To prepare, Rein plans to do a moot court at Georgetown Law School, which hosts practice sessions for attorneys preparing to appear before the high court. A panel of law faculty act as justices and fire off questions in a mock courtroom. The firm typically holds moot courts internally with its own lawyers, but seeks “outside mooting” for big cases.
Rein said he doesn’t have any superstitious pre-trial rituals, and that he’s concentrating on trying to anticipate potential questions justices may ask, and making sure he can drive his point home in the answers.

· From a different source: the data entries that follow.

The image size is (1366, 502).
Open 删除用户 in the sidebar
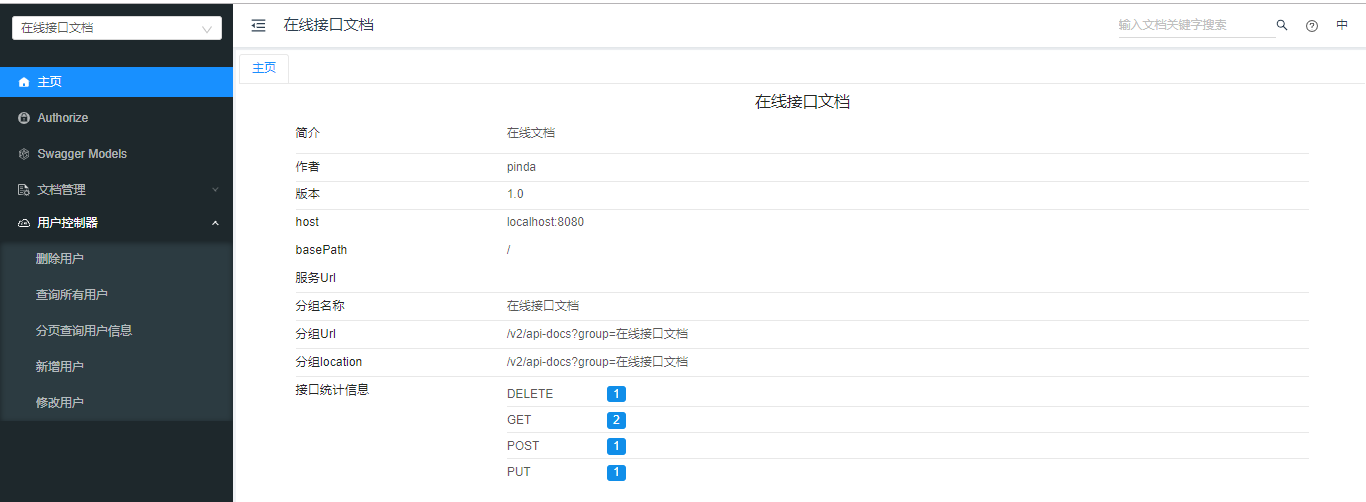point(60,259)
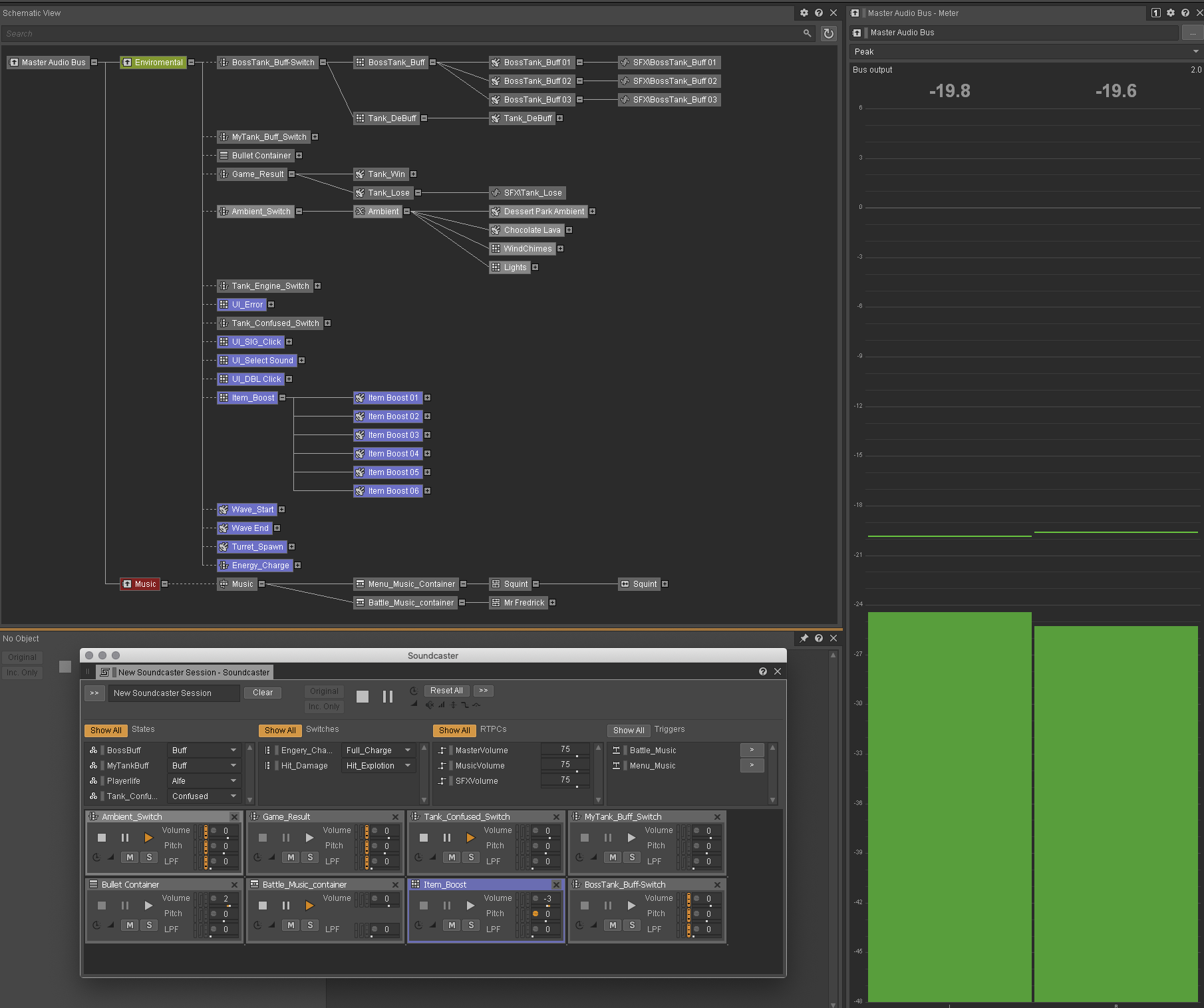The width and height of the screenshot is (1204, 1008).
Task: Open the Peak meter type dropdown
Action: 1025,51
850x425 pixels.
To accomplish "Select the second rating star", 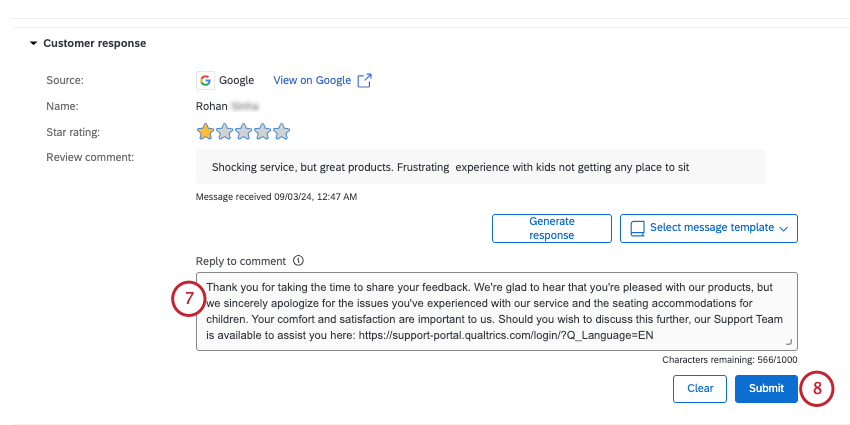I will (x=224, y=131).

Rein is also the lead lawyer in another case Blum brought to the firm, Shelby County, Ala. v. Holder, which challenges parts of the federal Voting Rights Act that require local governments to seek federal approval before making changes to voting laws — a rule put into place during the civil rights era to prevent racial discrimination in voting. The case was argued in January, and is awaiting a decision from the Court of Appeals for the D.C. Circuit.
“These are important cases but ... we are not engaged in an ideological pro bono crusade,” Rein said.
He said the firm decided to take on the Fisher case because the high court’s 2003 decision — which allows universities to consider race in admissions to promote diversity — left room for further clarification on how race preferences should apply under different circumstances.
“There’s always been a question about how much preference Grutter condones and it seemed like a fair matter for litigation,” Rein said. “We believed we would be assisting the courts and the academic community to straighten it out.”